*** Opening TASK MATERIAL ***

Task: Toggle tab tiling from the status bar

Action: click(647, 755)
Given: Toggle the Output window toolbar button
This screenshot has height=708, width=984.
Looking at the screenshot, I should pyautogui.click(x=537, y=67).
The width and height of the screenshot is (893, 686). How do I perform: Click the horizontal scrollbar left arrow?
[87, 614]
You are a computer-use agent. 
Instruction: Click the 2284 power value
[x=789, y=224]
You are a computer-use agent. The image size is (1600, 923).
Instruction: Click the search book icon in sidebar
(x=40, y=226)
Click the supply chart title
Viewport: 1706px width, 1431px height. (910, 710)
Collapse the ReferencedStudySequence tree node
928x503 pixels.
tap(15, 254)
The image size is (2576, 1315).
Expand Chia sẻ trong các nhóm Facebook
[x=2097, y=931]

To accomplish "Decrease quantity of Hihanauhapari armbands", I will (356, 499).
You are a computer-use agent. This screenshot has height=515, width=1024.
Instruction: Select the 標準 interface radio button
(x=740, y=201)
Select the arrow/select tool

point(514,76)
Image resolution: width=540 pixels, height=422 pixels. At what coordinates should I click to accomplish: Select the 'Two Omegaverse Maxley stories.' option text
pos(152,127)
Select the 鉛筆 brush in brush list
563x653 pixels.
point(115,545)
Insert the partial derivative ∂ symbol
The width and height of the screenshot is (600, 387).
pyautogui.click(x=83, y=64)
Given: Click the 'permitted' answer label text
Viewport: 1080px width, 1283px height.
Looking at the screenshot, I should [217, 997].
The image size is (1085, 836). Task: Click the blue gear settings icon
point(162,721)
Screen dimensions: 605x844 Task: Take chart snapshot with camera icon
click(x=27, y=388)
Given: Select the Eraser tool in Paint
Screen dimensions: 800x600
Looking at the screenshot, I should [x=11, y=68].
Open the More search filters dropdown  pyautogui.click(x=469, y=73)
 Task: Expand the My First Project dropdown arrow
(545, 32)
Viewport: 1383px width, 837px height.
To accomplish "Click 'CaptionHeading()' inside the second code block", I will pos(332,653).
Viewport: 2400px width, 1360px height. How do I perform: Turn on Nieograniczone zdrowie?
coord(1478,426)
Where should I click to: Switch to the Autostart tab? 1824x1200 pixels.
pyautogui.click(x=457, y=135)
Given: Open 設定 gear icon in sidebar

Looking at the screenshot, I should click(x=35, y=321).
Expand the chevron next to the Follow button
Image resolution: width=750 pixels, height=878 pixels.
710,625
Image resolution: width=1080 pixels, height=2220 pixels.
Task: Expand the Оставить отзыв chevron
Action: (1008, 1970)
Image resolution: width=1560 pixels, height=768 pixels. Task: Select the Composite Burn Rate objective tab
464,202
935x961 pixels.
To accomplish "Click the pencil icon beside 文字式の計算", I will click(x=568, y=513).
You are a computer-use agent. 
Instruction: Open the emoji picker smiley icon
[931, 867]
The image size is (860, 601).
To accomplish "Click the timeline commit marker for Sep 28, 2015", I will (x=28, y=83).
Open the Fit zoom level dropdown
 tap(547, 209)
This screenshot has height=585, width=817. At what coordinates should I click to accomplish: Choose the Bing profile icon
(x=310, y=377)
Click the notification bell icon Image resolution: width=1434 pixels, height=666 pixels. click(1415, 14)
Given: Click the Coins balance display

*** Closing TASK MATERIAL ***

■ EXERCISE PROMPT
For each line in the entries that contains the string "computer", make a copy.

■ EXERCISE RESPONSE
You are a computer-use agent. 
You are a computer-use agent. The image size is (1600, 923).
You are a computer-use agent. This screenshot has height=515, width=1024.
You are a computer-use agent. 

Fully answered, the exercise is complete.